A Biden campaign official rejected the thinking outright, saying Trump will have to defend his record of supporting efforts in the courts to strip essential health coverage from millions. The Biden aide pointed to Trump’s caging of immigrant children and demonization of immigrants as antithetical to America’s values and his ignorance of the climate emergency as costing the U.S. when it should be pursuing green jobs.

“These guys are going to have a tough time turning Joe Biden into an extremist liberal in this environment. In that context, Sanders served as a great foil for Biden,” said Tim Miller, a former adviser to Jeb Bush’s presidential campaign, who voted for Biden in California’s March 3 primary. “Biden spent 30 minutes waving off Sanders’ claims that a trillion-dollar climate change plan is not enough — this is how you make a bold agenda look pretty centrist.”

Trump’s campaign has signaled in recent days that it will try numerous approaches to confronting Biden — from questioning his mental acuity to focusing on what they view as his out-of-step liberalism. Dan Pfeiffer, the former Barack Obama adviser, dismissed the Republican strategy as reeking of desperation for a Trump campaign that had been planning to run against Sanders.
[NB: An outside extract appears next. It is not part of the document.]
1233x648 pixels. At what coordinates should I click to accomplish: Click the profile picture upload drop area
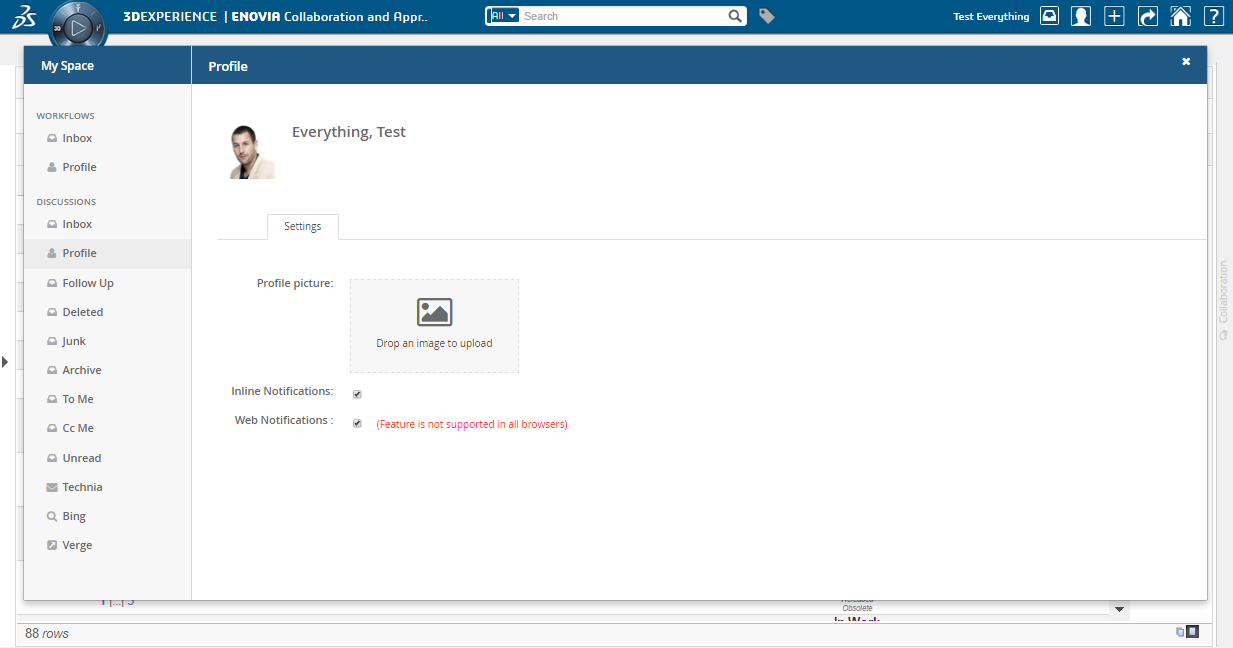pyautogui.click(x=434, y=326)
The Vermont senator had appeared ascendant leading into Super Tuesday.

“Trump already has the voters driven primarily by immigration,” Pfeiffer said, “so it’s about base maintenance as opposed to growing his vote share to a number sufficient to win.”

“Several strategies,” he added, “is the same as no strategy.”

For months, Biden has unveiled far-reaching plans that would make him a more progressive nominee than Hillary Clinton or his 2008 running mate, former President Barack Obama. Yet Biden has continued with his move left on past statements and policies relating to immigration, abortion, criminal justice and entitlement programs like Social Security.

Now, poised to wrap up the nomination, he has grasped for even more olive branches as part of a broader effort to unify Democrats. Biden, who leads Trump in several battleground polls, has endorsed former rival Elizabeth Warren’s sweeping bankruptcy plan to strike through portions of a law that they once fought over. Ahead of Sunday’s debate, he gave his blessing to a Sanders-inspired plan to make college tuition free for students whose families earn less than $125,000 annually. The debate offered him yet another chance to appeal to progressives.

Biden pledged that under his administration only felons would be deported in his first 100 days, saying he’d focus on uniting families. “It’s about making sure that we can both be a nation of immigrants as well as a nation that is decent, he said. Biden also said undocumented immigrants arrested by local police should not be turned over to federal immigration authorities, after opposing sanctuary cities as a presidential candidate in 2007.

He again distanced himself from voting for the Hyde Amendment, which banned federal funding for the majority of abortions. Biden also restated his policy on public lands and waters, including prohibiting permitting of oil and gas drilling.

Trump’s campaign has focused intently on Biden’s environmental and immigration remarks.

“Fossil fuel industries employ 10 million Americans and he would yank the jobs out from under all of them. His plan would also drive heating and cooling bills through the roof,” said Tim Murtaugh, a spokesman for Trump’s reelection campaign.

Murtaugh said Biden’s plan to halt deportations would leave enormous numbers of other criminals in the U.S. who continue to pose a threat to public safety. And Biden’s position on locals not cooperating with federal immigration officials would “effectively turn the entire United States into a sanctuary country and tell the world that our borders are open,” he said.

In a Monday email, America Rising, the Republican opposition outfit, cited a Wall Street Journal infographic that tallied up Biden’s agenda as costing more than twice as much as Clinton’s, with his proposed taxes totaling three times as much as the Democratic nominee four years ago. The message: Biden and Sanders “will be virtually indistinguishable.”

“As we have said over and over, the eventual Democrat candidate will have to adopt the agenda of the extreme left in order to become the nominee in the first place, and Joe Biden proved that last night,” Murtaugh added.